The researchers mathematically proved that the importance of individual model states changes smoothly during training, using Weyl’s theorem, and empirically showed that the relative rankings of these states remain stable. Together, these findings provide practitioners with confidence that dimensions initially identified as unimportant will not suddenly become critical later.
This method also provides pragmatic security. If a compression step causes an unexpected drop in performance, practitioners can revert to a previously recorded checkpoint. “It gives people control over how much they are willing to pay for performance, rather than having to define a less intuitive threshold for energy use,” Chahine explains.
This technique has some practical limits. CompreSSM performs best on models that exhibit a sturdy correlation between the internal state dimension and overall performance, a property that varies across tasks and architectures. The method is particularly effective in multiple-input multiple-output (MIMO) models, where the relationship between state size and expression is strongest. For per-channel, single-input, single-output architectures, the gains are more modest because these models are less sensitive to changes in state dimensions in the first place.
The theory is best applied to linear time-invariant systems, although the team has developed extensions for the increasingly popular input-dependent and time-varying architectures. And as the family of state space models extends to architectures such as linear attention, which is a growing area of interest as an alternative to established transformers, the potential scope of application is wide.

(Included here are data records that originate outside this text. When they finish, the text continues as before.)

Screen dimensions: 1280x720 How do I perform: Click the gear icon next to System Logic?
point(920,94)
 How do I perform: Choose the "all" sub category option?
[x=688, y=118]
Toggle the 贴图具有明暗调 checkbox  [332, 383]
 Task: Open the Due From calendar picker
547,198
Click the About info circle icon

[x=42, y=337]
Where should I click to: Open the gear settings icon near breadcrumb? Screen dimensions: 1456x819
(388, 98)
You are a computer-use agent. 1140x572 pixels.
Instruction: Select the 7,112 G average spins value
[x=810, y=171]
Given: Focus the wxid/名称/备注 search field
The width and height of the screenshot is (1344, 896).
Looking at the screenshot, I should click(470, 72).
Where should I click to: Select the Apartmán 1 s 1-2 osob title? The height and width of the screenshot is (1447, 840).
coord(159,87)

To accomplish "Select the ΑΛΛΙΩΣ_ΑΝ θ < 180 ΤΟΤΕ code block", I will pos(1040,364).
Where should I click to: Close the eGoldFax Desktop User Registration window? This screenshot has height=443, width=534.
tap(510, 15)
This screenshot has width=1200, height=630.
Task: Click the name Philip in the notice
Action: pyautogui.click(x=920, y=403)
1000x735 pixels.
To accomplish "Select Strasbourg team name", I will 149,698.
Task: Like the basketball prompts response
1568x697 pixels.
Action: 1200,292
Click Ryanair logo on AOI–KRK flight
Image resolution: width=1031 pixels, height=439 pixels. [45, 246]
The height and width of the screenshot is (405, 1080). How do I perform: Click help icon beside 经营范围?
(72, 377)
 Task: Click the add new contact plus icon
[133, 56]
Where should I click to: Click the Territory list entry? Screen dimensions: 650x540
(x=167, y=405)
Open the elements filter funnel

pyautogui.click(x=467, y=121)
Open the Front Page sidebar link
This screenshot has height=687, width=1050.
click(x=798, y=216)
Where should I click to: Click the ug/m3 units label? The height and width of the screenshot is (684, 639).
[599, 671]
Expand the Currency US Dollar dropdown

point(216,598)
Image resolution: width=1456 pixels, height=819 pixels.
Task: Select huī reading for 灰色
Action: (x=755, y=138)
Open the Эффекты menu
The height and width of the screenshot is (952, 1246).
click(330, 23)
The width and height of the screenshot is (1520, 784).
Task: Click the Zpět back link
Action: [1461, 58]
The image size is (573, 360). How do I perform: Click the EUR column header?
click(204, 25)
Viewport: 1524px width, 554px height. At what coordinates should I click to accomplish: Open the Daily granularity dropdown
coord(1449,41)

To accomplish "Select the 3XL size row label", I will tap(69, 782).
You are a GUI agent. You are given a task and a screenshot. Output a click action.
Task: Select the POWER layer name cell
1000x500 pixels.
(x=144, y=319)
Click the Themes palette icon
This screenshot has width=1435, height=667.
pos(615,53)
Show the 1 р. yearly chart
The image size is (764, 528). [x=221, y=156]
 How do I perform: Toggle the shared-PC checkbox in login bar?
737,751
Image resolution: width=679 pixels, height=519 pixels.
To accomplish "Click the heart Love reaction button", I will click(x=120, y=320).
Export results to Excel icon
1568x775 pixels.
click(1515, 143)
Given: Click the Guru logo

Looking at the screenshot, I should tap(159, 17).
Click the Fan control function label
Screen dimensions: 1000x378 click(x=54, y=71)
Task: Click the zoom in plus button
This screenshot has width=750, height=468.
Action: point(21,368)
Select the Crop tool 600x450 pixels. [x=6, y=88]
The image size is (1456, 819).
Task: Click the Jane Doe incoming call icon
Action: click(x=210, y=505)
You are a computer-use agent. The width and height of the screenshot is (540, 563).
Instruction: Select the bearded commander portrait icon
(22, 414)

Chahine and his colleagues see this work as a stepping stone. The team has already demonstrated extension to linear time-varying systems such as Mamba, and future directions include further pushing CompreSSM toward matrix-valued active systems used in linear attention mechanisms, which will bring the technique closer to the transformer architectures that underpin most of today’s largest AI systems.
“This had to be the first step because in this case the theory is clear and the approach can remain principled,” says Chahine. “It’s a springboard that allows us to then extend this technology to other architectures that people use in industry today.”
“The work of Chahine and his colleagues provides an intriguing, theoretically grounded perspective on the compression of modern state space models (SSM),” says Antonio Orvieto, principal investigator of the ELLIS Institute in Tübingen and leader of the independent group MPI for Smart Systems, who was not involved in the research. “This method provides evidence that the state dimension of these models can be effectively reduced during training and that a control theory perspective can successfully guide this procedure. The work opens new avenues for future research, and the proposed algorithm may become a standard approach when pretraining large SSM-based models.”
A work that has been accepted as conference paper at the 2026 International Conference on Learning Representations, will be presented later this month. The project was partially supported by the ETH Center. Max Planck, the Hector Foundation, Boeing and the United States Office of Naval Research.